None of this should be news to Mizen or anyone else in the Australian business press: it’s been widely reported by both Indonesian and foreign financial media all year. Which is why, when Mizen reports the Danantara roadshow is coming to town shortly, I’m nervous. Australian business does its due diligence — I’m not convinced Australian media or lawmakers, former and current, do.
🇺🇸😭 ABC FOI reveals USAID mess snagged up DFAT funds
Those dastardly Americans were withholding $1.5 million given by the Australian government to USAID for two projects in Indonesia, the ABC reported today after an FOI. Part of the funds were handed over for a clean drinking water initiative — a project so helpful and politically dull that it really underscores how stupid this USAID mess is — and only returned to DFAT last month.
The other project, which we don’t know if Indonesia-based, was redacted because of the inclusion of “material in the nature of opinions and recommendations in relation to the department's deliberative processes,” DFAT told the ABC. Aw, come on!
Grace Stanhope from the Lowy Institute's Indo-Pacific Development Centre told the ABC that while the funds itself are really just a drop (get it!) in Australia’s aid budget, getting it back is important: “It doesn't matter how small the amount is, it is still a proportion of Australian taxpayer funds.”
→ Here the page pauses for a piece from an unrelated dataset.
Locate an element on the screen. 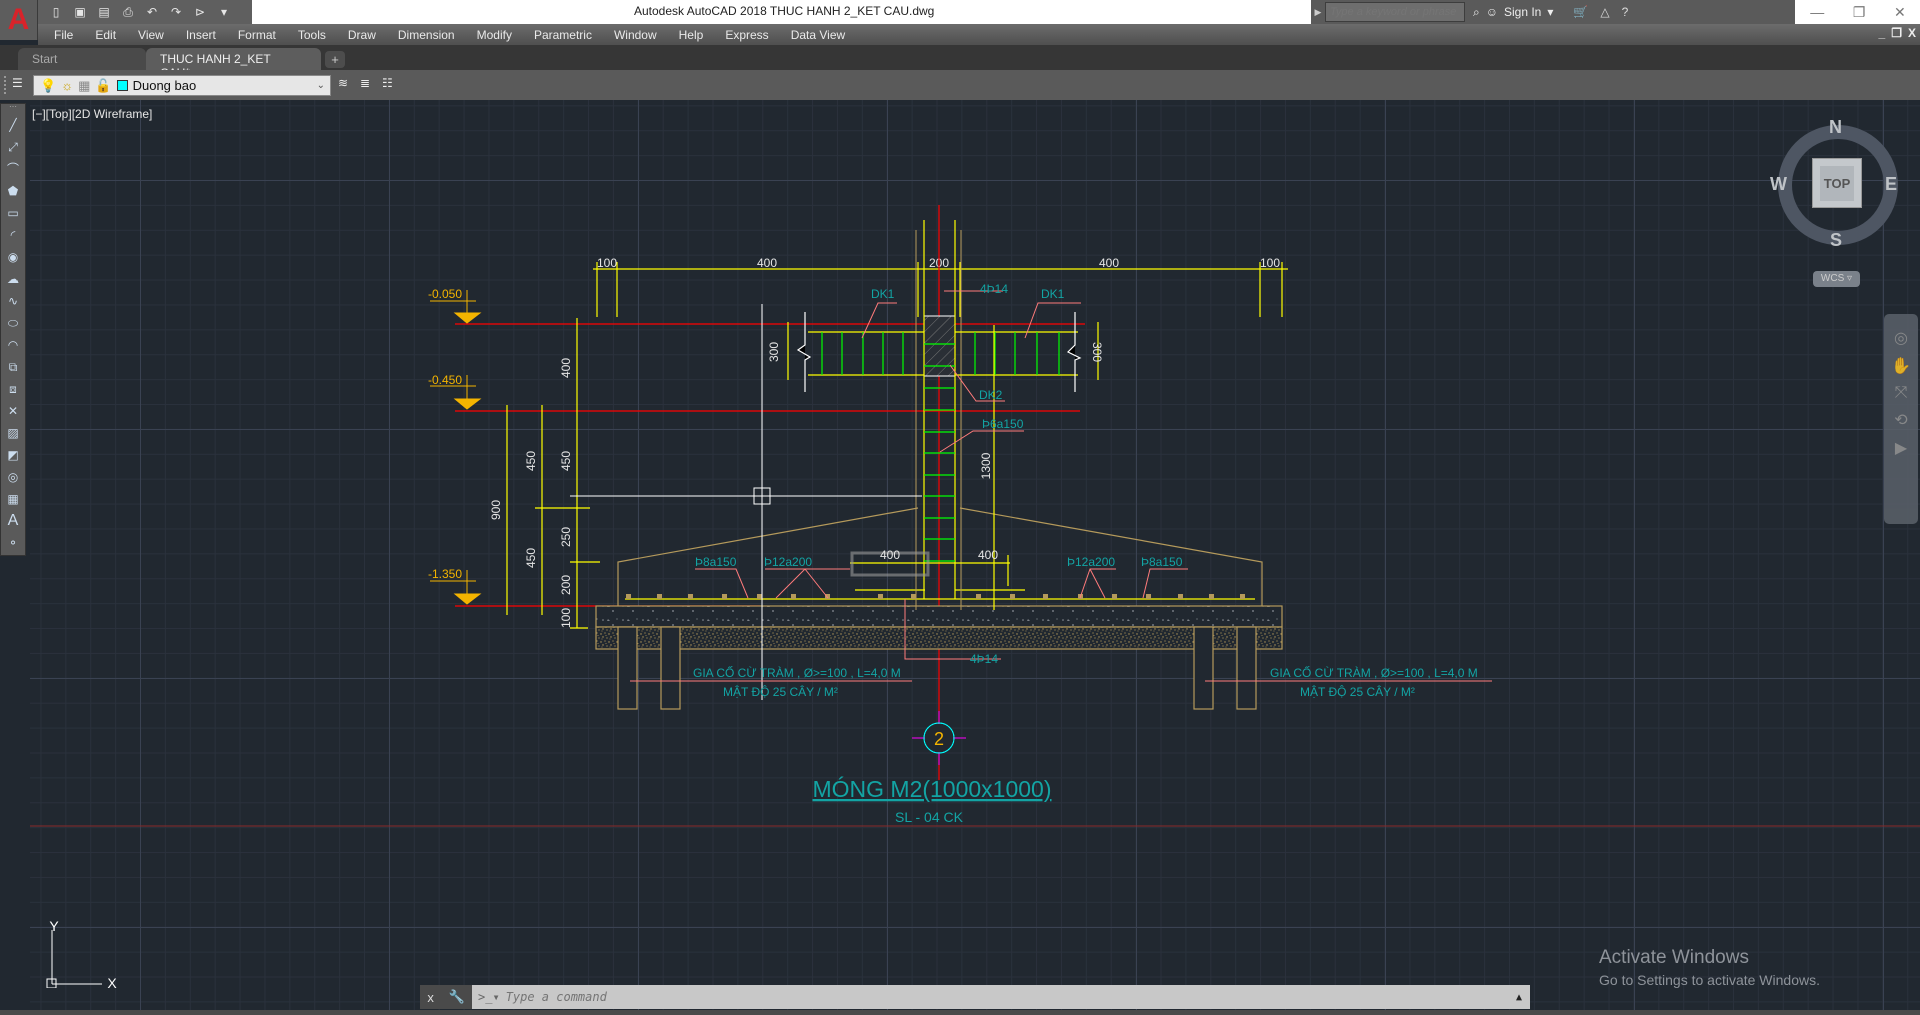  svg-text: Y is located at coordinates (54, 926).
👻 Things are going bump in the night
I hear a spectre is haunting Jakarta. It is not communism, do not say it is communism! A spectral figure is haunting Australia’s gorgeous new-ish embassy complex in Jakarta, allegedly. As my Sumatra-Birmingham bestie puts it: ghosts aren’t real — unless you’re in Indonesia.
Four big, beautiful banyan trees were uprooted from their home in the old grounds of the embassy and transported down Jalan Rasuna Said in 2016. They’re an important show of Australia’s deep diplomatic roots with the country, Australia said. That’s where ghosts live, said Indonesia. Leave the lights on, you’ll be right.